All that is wanted is the span of lines from the one with "Task: Click the article headline text" to the last line of the data, copied exactly.

------------

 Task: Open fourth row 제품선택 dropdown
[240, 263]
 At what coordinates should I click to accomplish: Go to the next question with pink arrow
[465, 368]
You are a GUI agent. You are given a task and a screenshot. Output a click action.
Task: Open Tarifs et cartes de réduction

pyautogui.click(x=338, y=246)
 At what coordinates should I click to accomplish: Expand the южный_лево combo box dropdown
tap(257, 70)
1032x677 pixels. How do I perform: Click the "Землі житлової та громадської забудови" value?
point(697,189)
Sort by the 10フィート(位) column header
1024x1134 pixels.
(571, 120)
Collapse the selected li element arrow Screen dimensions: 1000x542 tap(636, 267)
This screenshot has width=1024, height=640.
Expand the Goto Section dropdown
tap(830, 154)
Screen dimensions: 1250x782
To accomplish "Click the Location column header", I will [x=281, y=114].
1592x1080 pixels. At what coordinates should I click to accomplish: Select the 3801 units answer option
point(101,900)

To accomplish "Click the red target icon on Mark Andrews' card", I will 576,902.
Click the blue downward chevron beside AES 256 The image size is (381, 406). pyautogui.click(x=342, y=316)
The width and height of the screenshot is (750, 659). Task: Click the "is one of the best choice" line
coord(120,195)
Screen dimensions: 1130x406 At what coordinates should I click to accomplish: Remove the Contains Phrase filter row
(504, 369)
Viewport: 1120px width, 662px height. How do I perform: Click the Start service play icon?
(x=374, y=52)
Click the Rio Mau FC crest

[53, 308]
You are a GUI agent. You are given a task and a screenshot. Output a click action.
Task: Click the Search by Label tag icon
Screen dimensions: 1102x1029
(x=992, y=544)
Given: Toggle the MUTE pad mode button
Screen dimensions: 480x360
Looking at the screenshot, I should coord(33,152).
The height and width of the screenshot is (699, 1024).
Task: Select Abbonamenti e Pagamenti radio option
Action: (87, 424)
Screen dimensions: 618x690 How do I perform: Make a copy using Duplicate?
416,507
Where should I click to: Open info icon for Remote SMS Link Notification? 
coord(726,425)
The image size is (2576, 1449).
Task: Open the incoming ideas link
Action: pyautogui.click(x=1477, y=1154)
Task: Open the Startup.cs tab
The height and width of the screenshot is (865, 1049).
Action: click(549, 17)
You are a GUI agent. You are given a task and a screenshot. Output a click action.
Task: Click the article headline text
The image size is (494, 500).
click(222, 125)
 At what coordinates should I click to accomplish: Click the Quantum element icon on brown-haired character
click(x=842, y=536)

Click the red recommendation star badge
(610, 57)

------------

▸ **WRITTEN RESPONSE**
Task: Click the article headline text
The image size is (494, 500).
click(222, 125)
 At what coordinates should I click to accomplish: Click the Quantum element icon on brown-haired character
click(x=842, y=536)

Click the red recommendation star badge
(610, 57)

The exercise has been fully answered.